FIGURE 13.2, Left cavernous sinus cadaveric dissection viewed slightly medial-to-lateral from the midline sphenoid sinus after an endoscopic endonasal transpterygoid approach and total removal of surrounding bone. III , Oculomotor nerve; IV , trochlear nerve; V1 , ophthalmic division of trigeminal nerve; V2 , maxillary division of trigeminal nerve; VI , abducens nerve; cICA , cavernous internal carotid artery; SOF (ellipse) , superior orbital fissure. Dashed line , roof of cavernous sinus (distal dural ring of carotid artery).

FIGURE 13.3, Left cavernous sinus cadaveric dissection viewed en-face from the lateral sphenoid sinus after an endoscopic endonasal transpterygoid approach and total removal of surrounding bone. III , Oculomotor nerve; IV , trochlear nerve; V1 , ophthalmic division of trigeminal nerve; V2 , maxillary division of trigeminal nerve; VI , abducens nerve; cICA , cavernous internal carotid artery; SOF (ellipse) , superior orbital fissure. Dashed line , roof of cavernous sinus (distal dural ring of carotid artery).

FIGURE 13.4, Similar projection to Fig. 13.2 , after inferior mobilization of abducens nerve to better visualize the lateral cranial nerves within the lateral wall of the cavernous sinus. III , Oculomotor nerve; IV , trochlear nerve; V1 , ophthalmic division of trigeminal nerve; VI , abducens nerve; cICA , cavernous internal carotid artery; SOF (ellipse) , superior orbital fissure. Dashed line , roof of cavernous sinus (distal dural ring of carotid artery).
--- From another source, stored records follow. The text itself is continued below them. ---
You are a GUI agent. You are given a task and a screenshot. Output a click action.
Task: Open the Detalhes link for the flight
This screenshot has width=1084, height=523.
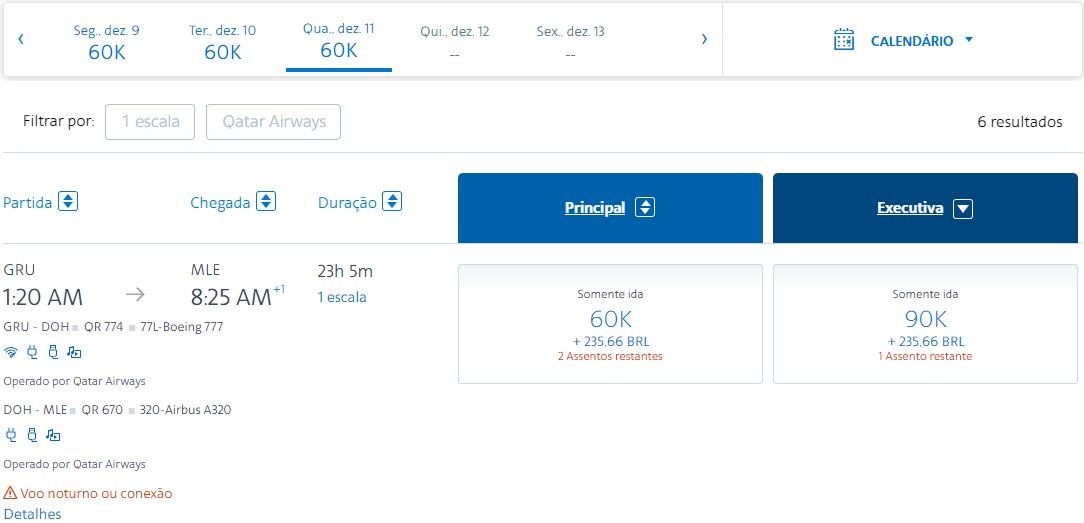point(32,514)
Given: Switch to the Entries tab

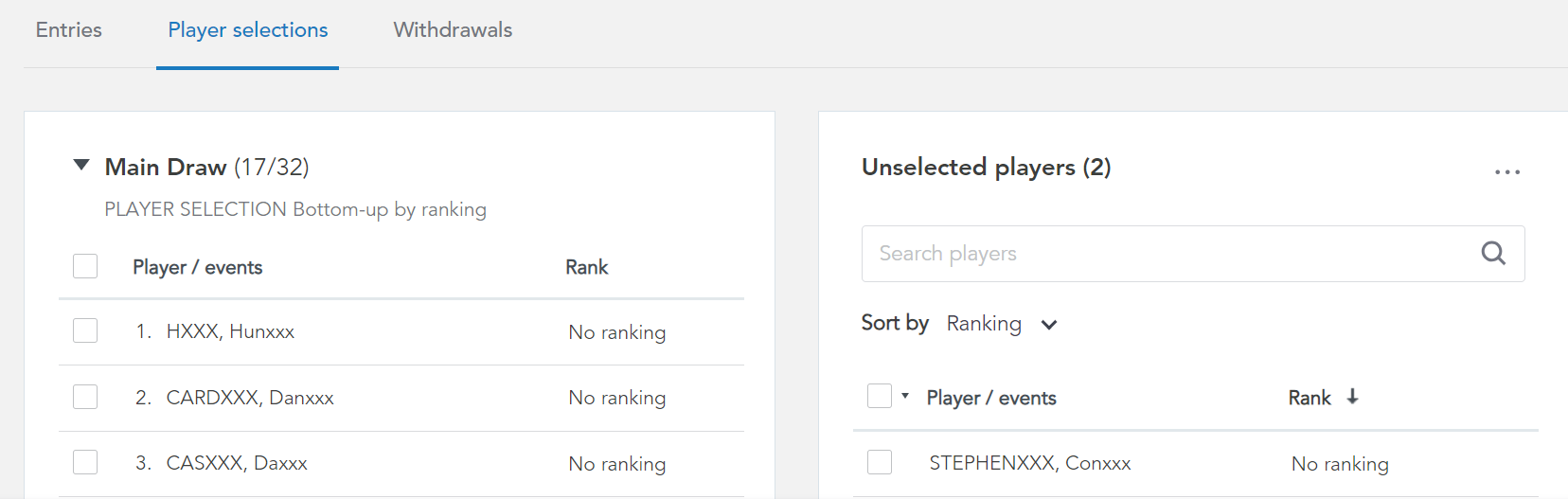Looking at the screenshot, I should point(69,30).
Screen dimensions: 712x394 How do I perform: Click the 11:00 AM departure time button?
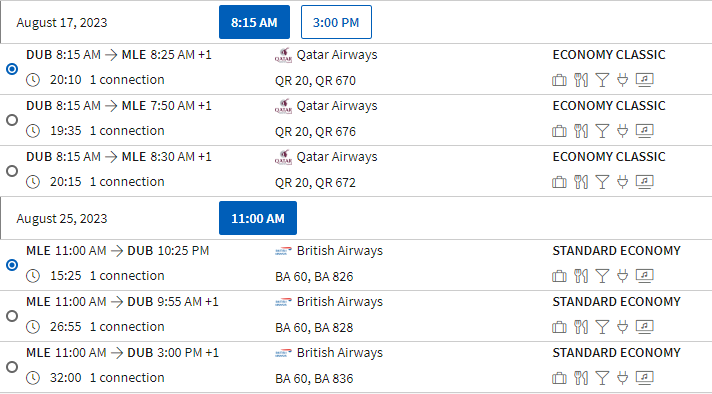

FIGURE 13.5, Cranial nerve VI (abducens) runs freely within the cavernous sinus, as demonstrated by the surgical ball-probe. Therefore, it is the most prone to iatrogenic injury in lateral cavernous sinus surgery from an endoscopic endonasal approach. III , Oculomotor nerve; IV , trochlear nerve; V1 , ophthalmic division of trigeminal nerve; V2 , maxillary division of trigeminal nerve; VI , abducens nerve; cICA , cavernous internal carotid artery; pICA , paraclival internal carotid artery; SOF (ellipse) , superior orbital fissure; T , temporal lobe.

Surgical Indications

The surgical indications for an endoscopic endonasal transpterygoid approach to the lateral cavernous sinus must be carefully examined for each patient, due to the potential for iatrogenic morbidity and the relatively benign nature of most diseases in this anatomic compartment. The most common surgical indication is an invasive pituitary macroadenoma that has invaded the lateral cavernous sinus from the medial compartment. Meningiomas of the cavernous sinus may also be treated via EEA. The fibrous nature of some meningiomas and other cavernous sinus pathologies may preclude a gross-total resection, with the goals of surgery being to decompress the cranial nerves and obtain tissue for pathology, and planned stereotactic or fractionated radiation thereafter, to minimize morbidity. Other benign and malignant lesions in this area include schwannomas, chondrosarcomas, chordomas, hemangiomas, metastases, and local spread of sinonasal malignancies such as squamous cell carcinoma. We do not believe there is a role at present for endoscopic endonasal management of vascular lesions within the cavernous sinus, such as ICA aneurysms; these are best left to either endovascular management or traditional open approaches. Benign lesions with significant intradural expansion into the middle or posterior fossa may require a staged approach, with a planned craniotomy 8 to 12 weeks following an initial EEA.